Peter Norvig on Language Models - Dictionary of Arguments
Norvig I 860
Language models/Norvig/Russell: language models [are] models that predict the probability distribution of language expressions.
Norvig I 861
Ultimately, a written text is composed of characters - letters, digits, punctuation, and spaces in English (and more exotic characters in some other languages). Thus, one of the simplest language models is a probability distribution over sequences of characters.
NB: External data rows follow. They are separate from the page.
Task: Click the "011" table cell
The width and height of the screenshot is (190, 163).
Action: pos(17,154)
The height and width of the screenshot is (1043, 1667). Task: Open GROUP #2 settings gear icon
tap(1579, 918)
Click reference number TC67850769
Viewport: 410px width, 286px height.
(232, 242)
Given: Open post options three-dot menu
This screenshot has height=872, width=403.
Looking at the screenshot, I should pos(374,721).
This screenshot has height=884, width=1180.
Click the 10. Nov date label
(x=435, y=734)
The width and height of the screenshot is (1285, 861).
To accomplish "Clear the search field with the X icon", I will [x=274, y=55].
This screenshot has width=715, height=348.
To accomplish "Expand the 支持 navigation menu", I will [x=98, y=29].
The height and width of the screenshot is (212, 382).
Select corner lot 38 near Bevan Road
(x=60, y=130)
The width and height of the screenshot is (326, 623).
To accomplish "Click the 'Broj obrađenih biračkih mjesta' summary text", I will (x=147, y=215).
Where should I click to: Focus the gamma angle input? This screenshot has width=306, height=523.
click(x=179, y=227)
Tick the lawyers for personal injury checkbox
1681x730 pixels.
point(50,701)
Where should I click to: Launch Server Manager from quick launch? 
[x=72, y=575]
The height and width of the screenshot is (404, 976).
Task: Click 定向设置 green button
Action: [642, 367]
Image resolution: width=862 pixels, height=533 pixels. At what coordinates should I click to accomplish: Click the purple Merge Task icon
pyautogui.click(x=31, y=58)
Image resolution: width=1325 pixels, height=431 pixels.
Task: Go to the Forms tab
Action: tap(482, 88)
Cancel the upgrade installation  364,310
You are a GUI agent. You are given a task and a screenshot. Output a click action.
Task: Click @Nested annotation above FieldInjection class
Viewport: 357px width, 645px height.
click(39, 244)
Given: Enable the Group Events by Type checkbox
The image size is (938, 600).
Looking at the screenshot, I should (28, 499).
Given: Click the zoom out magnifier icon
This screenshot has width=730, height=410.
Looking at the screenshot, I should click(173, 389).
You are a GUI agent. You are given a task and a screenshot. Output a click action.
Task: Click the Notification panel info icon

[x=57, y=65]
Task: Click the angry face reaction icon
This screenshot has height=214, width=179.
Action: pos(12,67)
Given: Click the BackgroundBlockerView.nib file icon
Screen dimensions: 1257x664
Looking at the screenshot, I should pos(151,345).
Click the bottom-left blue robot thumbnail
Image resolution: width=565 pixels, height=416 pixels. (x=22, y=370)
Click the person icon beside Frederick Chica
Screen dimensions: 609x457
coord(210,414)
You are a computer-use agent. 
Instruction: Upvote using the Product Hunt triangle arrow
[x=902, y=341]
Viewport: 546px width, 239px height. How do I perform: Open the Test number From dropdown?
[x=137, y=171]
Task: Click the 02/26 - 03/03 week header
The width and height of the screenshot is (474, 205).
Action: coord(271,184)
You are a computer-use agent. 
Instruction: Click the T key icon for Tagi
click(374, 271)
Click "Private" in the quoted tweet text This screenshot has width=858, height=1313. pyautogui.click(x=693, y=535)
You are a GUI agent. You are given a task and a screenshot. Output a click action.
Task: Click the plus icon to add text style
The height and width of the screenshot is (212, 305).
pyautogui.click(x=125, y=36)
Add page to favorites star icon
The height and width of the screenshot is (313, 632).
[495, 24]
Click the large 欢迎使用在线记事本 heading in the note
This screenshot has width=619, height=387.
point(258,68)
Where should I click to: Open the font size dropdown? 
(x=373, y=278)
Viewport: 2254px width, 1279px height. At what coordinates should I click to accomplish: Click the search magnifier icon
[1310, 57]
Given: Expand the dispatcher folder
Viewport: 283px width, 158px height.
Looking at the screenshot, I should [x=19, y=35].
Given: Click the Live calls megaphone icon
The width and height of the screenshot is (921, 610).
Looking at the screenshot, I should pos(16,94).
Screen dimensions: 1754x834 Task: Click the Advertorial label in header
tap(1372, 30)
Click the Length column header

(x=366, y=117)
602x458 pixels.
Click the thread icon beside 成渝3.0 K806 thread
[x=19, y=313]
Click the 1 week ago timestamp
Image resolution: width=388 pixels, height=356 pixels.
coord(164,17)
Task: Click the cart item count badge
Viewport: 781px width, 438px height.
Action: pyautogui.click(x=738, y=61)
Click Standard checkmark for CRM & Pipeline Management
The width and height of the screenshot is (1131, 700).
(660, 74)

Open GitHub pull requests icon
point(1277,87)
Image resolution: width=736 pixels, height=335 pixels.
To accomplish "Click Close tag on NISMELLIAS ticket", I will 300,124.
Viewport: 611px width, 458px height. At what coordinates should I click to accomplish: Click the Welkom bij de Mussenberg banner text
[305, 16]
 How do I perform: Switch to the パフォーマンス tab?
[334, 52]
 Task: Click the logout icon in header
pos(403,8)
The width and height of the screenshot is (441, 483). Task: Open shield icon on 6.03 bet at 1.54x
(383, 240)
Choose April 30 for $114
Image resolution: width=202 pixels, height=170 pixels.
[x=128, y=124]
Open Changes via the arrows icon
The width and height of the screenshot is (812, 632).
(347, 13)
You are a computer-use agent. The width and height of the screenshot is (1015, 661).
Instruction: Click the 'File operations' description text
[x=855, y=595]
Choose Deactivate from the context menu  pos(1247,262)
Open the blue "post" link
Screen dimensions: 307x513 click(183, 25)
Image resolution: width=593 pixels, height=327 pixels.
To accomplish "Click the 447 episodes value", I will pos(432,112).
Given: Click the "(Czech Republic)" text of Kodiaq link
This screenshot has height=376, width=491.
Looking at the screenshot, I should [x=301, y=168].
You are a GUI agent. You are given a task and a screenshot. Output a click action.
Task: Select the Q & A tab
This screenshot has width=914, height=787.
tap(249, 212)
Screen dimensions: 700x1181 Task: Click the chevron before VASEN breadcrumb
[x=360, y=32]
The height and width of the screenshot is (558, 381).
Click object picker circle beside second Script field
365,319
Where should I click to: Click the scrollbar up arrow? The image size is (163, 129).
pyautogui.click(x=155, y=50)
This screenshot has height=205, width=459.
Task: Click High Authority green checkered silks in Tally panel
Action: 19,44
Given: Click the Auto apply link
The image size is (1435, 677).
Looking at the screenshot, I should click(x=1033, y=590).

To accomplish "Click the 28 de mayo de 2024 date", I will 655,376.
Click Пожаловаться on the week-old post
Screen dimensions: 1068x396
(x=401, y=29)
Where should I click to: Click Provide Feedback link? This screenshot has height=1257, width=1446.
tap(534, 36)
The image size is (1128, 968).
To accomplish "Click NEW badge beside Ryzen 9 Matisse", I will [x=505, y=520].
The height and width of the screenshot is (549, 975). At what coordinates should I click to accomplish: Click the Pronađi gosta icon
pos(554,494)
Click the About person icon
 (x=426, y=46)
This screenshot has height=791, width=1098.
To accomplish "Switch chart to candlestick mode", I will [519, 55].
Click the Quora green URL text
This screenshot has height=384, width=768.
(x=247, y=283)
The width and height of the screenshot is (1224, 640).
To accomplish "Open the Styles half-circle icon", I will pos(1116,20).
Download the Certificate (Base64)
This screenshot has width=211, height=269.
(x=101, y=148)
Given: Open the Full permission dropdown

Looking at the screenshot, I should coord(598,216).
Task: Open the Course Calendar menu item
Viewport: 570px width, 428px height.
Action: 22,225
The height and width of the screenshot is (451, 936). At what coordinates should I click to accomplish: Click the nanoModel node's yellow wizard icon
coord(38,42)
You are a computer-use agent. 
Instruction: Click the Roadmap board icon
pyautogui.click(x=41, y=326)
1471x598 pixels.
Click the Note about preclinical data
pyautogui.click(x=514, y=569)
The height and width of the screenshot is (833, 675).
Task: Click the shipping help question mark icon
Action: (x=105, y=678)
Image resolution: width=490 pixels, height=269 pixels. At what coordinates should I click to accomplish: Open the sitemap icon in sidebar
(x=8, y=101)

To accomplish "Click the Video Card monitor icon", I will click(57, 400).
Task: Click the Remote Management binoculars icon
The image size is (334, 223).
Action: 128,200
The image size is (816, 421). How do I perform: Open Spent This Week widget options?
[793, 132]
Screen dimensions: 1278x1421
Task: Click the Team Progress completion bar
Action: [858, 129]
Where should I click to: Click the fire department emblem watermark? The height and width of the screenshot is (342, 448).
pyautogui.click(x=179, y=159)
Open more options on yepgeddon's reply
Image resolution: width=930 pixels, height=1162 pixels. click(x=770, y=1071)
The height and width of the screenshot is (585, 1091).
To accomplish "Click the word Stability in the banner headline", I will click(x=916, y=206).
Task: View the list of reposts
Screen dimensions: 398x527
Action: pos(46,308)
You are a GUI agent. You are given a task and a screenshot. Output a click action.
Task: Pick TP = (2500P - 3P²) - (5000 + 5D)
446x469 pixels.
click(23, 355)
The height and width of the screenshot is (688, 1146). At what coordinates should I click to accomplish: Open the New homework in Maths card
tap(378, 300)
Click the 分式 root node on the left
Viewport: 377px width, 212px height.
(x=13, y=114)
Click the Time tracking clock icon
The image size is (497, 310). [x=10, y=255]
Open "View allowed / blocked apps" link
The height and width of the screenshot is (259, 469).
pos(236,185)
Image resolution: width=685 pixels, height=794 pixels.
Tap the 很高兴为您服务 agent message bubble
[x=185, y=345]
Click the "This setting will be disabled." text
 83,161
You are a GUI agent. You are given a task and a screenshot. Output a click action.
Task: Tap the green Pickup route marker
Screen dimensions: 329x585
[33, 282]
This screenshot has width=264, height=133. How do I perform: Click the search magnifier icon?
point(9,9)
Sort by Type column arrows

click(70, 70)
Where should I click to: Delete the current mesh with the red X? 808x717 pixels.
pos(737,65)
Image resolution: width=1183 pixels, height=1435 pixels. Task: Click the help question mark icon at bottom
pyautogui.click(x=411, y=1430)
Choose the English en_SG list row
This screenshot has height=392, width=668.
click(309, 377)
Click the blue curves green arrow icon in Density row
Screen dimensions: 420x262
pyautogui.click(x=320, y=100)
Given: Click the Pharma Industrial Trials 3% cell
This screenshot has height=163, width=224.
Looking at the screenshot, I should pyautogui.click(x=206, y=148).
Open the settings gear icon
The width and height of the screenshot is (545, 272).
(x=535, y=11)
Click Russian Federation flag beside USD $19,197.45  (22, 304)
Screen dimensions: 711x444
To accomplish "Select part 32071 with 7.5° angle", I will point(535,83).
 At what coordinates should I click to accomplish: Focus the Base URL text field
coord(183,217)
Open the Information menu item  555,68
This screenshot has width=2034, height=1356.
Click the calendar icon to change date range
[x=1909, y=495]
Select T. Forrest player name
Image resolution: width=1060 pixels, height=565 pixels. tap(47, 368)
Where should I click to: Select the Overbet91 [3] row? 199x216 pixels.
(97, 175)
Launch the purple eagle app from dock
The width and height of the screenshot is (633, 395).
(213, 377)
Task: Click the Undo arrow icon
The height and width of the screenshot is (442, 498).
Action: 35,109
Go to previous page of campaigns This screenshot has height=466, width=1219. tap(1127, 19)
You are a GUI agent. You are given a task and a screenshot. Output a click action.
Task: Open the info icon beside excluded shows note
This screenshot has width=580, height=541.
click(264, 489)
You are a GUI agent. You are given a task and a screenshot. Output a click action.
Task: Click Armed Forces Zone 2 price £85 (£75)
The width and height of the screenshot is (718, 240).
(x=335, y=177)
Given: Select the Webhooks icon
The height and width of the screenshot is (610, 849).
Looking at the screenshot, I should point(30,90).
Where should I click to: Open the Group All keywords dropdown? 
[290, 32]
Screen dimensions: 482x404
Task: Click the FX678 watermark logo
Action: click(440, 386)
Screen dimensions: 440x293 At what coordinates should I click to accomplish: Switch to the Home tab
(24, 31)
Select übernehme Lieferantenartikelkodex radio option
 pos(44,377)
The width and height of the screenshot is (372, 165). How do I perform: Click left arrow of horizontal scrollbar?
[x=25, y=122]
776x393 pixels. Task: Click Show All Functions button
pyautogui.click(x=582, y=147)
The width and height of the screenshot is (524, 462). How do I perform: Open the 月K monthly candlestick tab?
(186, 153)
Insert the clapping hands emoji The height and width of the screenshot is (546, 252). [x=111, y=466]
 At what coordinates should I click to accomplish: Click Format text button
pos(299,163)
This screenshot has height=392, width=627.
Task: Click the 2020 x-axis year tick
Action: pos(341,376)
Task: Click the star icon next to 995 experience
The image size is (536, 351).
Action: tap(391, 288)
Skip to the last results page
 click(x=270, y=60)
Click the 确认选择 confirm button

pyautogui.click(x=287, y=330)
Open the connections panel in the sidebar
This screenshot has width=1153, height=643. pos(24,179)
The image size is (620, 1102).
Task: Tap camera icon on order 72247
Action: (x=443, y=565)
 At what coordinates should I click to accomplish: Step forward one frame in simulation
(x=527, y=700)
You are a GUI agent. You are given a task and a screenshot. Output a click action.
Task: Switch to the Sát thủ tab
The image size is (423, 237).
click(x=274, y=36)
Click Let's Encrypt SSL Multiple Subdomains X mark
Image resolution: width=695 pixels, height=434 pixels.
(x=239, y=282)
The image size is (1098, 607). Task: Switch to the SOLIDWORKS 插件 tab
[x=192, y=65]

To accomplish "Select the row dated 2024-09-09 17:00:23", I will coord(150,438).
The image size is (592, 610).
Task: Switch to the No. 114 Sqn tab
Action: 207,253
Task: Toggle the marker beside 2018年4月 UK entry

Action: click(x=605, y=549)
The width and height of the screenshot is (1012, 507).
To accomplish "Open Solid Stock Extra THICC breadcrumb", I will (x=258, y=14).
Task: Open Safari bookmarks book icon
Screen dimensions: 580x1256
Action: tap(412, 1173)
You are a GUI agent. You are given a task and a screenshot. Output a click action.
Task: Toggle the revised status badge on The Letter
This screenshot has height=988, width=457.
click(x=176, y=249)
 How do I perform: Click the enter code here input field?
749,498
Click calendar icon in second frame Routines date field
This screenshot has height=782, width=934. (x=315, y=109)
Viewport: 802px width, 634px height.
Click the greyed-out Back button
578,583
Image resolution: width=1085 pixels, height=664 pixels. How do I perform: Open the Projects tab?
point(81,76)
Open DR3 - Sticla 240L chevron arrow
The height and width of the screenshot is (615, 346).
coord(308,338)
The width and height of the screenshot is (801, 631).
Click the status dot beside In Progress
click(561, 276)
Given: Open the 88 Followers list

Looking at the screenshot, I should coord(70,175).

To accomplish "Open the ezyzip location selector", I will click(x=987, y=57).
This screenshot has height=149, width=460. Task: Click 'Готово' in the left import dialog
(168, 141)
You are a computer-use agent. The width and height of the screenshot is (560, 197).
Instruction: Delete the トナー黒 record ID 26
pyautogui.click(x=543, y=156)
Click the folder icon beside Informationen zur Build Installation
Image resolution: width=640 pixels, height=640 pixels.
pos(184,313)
N-gram character models: A sequence of written symbols of length n is called an n-gram (from the Greek root for writing or letters), with special case “unigram” for 1-gram, “bigram” for 2-gram, and “trigram” for 3-gram. A model of the probability distribution of n-letter sequences is thus called an n-gram model. (But be careful: we can have n-gram models over sequences of words, syllables, or other units; not just over characters.) An n-gram model is defined as a Markov chain of order n − 1. (…)in a Markov chain the probability of character ci depends only on the immediately preceding characters, not on any other characters.
Norvig I 863
We can evaluate a model with cross-validation. Split the corpus into a training corpus and a validation corpus.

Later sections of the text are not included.